La Cour européenne consacre le principe de la compétence universelle

La Cour européenne des droits de l'homme (CEDH) a déclaré irrecevable, lundi 30 mars, le recours d'un officier mauritanien, Ely Ould Dah, condamné par défaut à dix ans de réclusion criminelle par la cour d'assises de Nîmes, en 2005, pour des actes de torture et de barbarie commis en Mauritanie. Elle consacre ainsi le principe de compétence universelle qui permet de juger dans n'importe quel pays l'auteur de faits, en violation de certains textes internationaux.

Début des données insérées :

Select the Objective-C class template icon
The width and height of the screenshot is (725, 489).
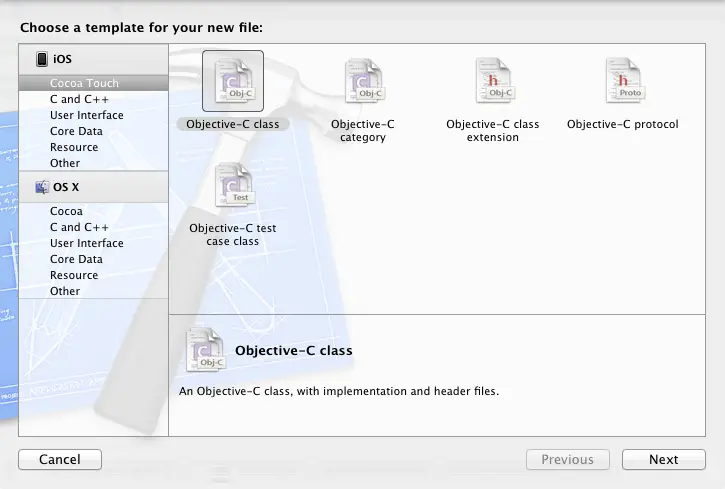pos(232,81)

Cette décision est l'épilogue d'une affaire emblématique des problèmes de justice internationale. C'était la première fois qu'une personne était condamnée en France au titre de la compétence universelle pour violation de la convention contre la torture et autres peines ou traitements cruels, inhumains ou dégradants des Nations unies. En décembre 2008, un diplomate tunisien a été condamné par la cour d'assises de Strasbourg pour des actes de torture, commis en Tunisie. Une vingtaine de procédures sont en cours sur ce principe, devant les juridictions françaises.

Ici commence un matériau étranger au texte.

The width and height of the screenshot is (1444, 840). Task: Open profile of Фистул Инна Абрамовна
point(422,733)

Ely Ould Dah a participé, de novembre 1990 à mars 1991, à la répression de groupes ethniques accusés d'avoir fomenté un coup d'Etat. En 1993, la Mauritanie a adopté une loi d'amnistie pour les membres des forces armées ayant participé à ces événements. Ely Ould Dah est arrêté en France en 1999, alors qu'il fait un stage à l'école du commissariat de l'armée de terre de Montpellier, à la suite du dépôt d'une plainte de la Fédération internationale des droits de l'homme (FIDH). Placé en détention provisoire, il est sorti sous contrôle judiciaire avant de quitter la France.

Ely Ould Dah se plaignait devant la CEDH d'avoir été condamné pour des faits commis en Mauritanie, où ceux-ci avaient été amnistiés. Il estimait ne pas pouvoir prévoir que la loi mauritanienne "serait écartée au profit de la loi française". La Cour rejette ses arguments : "Force est de constater qu'en l'espèce la loi d'amnistie mauritanienne est intervenue non pas après le jugement et condamnation du requérant, mais précisément en vue d'empêcher toute poursuite pénale à l'encontre de celui-ci." "A l'instar du comité des droits de l'homme des Nations unies et du Tribunal pénal international pour l'ex-Yougoslavie", la CEDH "considère que l'amnistie est généralement incompatible avec le devoir d'enquêter sur de tels actes".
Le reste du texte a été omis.